Com uma concha marinha, colocou três medidas de rio nos pensamentos, o suficiente para avaliar se o crânio estaria meio cheio ou meio vazio. Se estivesse meio cheio, seria benigno como a Teresa na Madre; se estivesse meio vazio, seria benigno como a Teresa no Calcutá.
Escoou os pancreamentos em uma chuva de Fevereiro, que caiu sobre um bloco triste de carnaval, cheio de serpentinas peçonhentas e mendicantes de golinhos gelados da Antártica.
Ah! Se ao menos não tivesse anoitecido ontem! Ou se tivéssemos pulado das 18h25min direto pros primeiros versos, pros primeiros sentidos, pro pelotão sentindo, pro peladão certinho, pro meu medinho, pra mim aconchegado no seu mindinho... se tivéssemos pulado da Torre de TV!
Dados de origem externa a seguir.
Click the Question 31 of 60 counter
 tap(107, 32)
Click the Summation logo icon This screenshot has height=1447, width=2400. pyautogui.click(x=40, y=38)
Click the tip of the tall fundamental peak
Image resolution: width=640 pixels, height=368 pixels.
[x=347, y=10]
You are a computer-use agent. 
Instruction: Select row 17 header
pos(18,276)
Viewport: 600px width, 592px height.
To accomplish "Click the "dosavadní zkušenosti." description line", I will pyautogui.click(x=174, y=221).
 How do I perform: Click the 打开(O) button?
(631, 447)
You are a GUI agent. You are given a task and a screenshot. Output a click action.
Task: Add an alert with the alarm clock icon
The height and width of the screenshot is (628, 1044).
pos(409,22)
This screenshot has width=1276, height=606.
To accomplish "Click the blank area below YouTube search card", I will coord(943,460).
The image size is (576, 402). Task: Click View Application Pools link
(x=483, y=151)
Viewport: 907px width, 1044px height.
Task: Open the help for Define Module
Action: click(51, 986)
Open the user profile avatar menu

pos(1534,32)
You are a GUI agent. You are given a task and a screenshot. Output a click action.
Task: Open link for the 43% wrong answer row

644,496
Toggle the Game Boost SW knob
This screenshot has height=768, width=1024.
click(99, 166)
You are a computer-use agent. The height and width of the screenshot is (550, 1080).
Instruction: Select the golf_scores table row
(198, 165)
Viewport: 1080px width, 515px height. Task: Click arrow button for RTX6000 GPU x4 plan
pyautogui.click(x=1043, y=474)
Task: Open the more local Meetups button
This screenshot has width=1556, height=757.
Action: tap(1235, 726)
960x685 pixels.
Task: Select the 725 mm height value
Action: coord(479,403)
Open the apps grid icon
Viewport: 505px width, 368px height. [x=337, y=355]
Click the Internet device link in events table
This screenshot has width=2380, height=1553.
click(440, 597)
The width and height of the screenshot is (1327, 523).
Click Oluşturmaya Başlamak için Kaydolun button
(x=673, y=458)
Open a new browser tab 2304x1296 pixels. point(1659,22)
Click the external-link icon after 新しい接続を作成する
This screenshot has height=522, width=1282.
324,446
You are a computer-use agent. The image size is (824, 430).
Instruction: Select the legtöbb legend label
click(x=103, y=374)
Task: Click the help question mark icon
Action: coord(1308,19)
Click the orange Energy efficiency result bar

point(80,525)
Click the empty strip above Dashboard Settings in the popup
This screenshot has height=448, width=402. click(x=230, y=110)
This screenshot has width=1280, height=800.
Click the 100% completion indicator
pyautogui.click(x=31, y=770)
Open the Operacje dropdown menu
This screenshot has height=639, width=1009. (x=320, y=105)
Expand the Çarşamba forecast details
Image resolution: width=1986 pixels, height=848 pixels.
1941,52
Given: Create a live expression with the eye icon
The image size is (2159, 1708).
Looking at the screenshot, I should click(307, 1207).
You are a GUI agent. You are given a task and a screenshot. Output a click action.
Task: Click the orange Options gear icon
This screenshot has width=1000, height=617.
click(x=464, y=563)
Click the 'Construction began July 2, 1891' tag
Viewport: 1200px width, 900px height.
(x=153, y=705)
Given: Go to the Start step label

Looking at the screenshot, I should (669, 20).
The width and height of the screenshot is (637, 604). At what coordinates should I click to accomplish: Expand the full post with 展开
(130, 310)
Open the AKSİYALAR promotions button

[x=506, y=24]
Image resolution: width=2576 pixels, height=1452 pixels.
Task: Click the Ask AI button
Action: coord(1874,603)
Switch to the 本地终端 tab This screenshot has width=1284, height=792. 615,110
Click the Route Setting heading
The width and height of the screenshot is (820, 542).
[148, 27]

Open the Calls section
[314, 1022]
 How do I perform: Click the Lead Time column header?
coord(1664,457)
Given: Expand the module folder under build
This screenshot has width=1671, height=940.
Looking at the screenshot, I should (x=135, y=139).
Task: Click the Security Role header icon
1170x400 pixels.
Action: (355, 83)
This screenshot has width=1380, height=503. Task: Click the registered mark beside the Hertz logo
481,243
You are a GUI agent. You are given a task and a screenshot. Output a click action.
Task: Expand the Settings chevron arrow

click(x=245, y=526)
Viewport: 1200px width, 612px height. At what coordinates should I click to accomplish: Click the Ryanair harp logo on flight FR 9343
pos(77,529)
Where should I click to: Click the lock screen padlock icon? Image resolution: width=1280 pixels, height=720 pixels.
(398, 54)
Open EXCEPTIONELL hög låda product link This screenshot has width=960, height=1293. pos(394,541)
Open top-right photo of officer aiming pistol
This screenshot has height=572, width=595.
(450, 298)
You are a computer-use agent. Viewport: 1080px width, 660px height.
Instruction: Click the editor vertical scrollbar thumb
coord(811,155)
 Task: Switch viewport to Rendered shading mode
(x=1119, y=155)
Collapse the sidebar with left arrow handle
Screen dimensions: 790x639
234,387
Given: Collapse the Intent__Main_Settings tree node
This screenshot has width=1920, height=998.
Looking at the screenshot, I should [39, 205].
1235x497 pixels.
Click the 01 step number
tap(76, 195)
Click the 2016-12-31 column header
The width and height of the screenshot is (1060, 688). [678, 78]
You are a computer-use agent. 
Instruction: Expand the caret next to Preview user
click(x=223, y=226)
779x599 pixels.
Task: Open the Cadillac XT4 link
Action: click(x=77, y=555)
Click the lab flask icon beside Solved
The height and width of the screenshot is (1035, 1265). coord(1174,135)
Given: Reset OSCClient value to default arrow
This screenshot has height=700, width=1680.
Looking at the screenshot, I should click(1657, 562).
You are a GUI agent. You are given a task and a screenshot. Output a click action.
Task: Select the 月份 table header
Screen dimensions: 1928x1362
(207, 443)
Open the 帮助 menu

E essa dor no meu athos bulcão... não sei que quadrilátero é esse, só sei que é terminal, de onde Sobradinho está a apenas R$ 3,00 de distância. É looooooooooonge! Longe como os fartos peitoris da janela, amamentando de vento uma parede imensa. E se a janela fosse um mês, seria Abril. Não tenho certeza.
Vou ficar uns três metros afastado pra poder envelhecer. Enquanto isso, assistir ao jardineiro trabalhar e esperar aquela garoa aguar seus diagnósticos. É benigno deixar o espaço passar assim, cheio de graça a caminho do centro dos olhos da anatomia de quase qualquer um.
É tudo uma questão de perspectiva: se está ótimo, é otimismo; se está péssimo, é melhor cantar uma música pra espantar os mares e ignorar as marés. Afinal de contas ninguém fica oco, o que acontece é gente inspirando tão fundo que se enche de ar e só. O resto de nós fica aqui respirando com dificuldade esse tanto de órgãos, ossos, sangue e ideias despejados... As pessoas não-ocas vão nos matar asfixiados! Estou cuidando pra não inspirar muito fundo... EITA! Olha que passaram voando mais dois dias! É hora de ir chegando em qualquer lugar à frente.
Mas eu estou esperando a carona: semana que vem é carnaval. 
As más notícias são que afinal Janeiro morreu. O maligno jardineiro riu.